Climate change is projected to harm human health in a variety of ways through increases in extreme temperature, increases in extreme weather events, decreases in air quality, and other factors. The pollutants responsible for global warming also cause adverse health effects. Last February, the Royal College of Physicians and the Royal College of Paediatrics and Child Health published a 123 page document which emphasized the impact of air pollution on human health from conception to old age. How can the EPA possibly protect people when the head of the organization denies the risks and the organization becomes disempowered from the top down?
Good luck to Americans who believe that their newly elected politicians are making decisions in their best interests. The denial of the impact of pollution on human health may turn out to be more expensive than they realize. Let’s hope that they take this into consideration when they revamp their health care system. The USA is second only to China as the world’s greatest emitter of air pollution so the rest of the world will need to brace themselves for the impact on their healthcare systems as well. Air pollution is not contained within national borders.
The most recent publication
Significant pollution exposures occur commonly in North American and European cities, not just in third world countries. The most recent study to hit the media regarding air pollution and adverse health effects was performed province-wide in Ontario and published in the highly regarded Lancet on January 4th, 2017. It demonstrated a significant link between living close to major traffic and developing dementia. Air pollution also impacts negatively on the prevalence and severity of many other common chronic diseases, on gene function, and on pregnancy outcomes for both mothers and infants.

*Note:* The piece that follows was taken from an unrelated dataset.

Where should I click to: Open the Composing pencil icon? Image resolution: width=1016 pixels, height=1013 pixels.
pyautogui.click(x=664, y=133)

According to Public Health Ontario, which produced the recent dementia and air pollution study, over one-quarter (27.8%) of Ontarians live within 100 metres of a major road or within 500 meters of a highway, leaving them at greater risk of adverse health effects associated with traffic related air pollution. Many schools (26.3%) and long-term care facilities (48.4%) are also located in these areas, putting more vulnerable populations like children, older adults and people with pre-existing health conditions at risk too.
Good news and bad news
The good news is that last year the World Health Organization reported that 56% of cities in high income countries have reduced their air pollution levels by more than 5%. Sounds good. The bad news is that they also reported that the same high percentage of cities still do not meet WHO air quality guidelines.
Exposure to air pollution can also be decreased through traffic reduction strategies, improved emissions standards and land-use planning policies that maintain a buffer between major roads and buildings with vulnerable populations. Let’s remember that the modern human is an “indoor species” – 90% of our exposure time to outdoor pollution actually takes place indoors, where we mix those outdoor pollutants with the indoor contaminants producing an even more polluted environment. We need better building codes to manage the indoor air quality and reduce our exposures.
Policy should be dictated by science – not according to the rhetoric of government party lines. We need more rules to protect us from the effects of air pollution, not less.
So take a deep breath and get ready for 2017. But maybe filter the air first.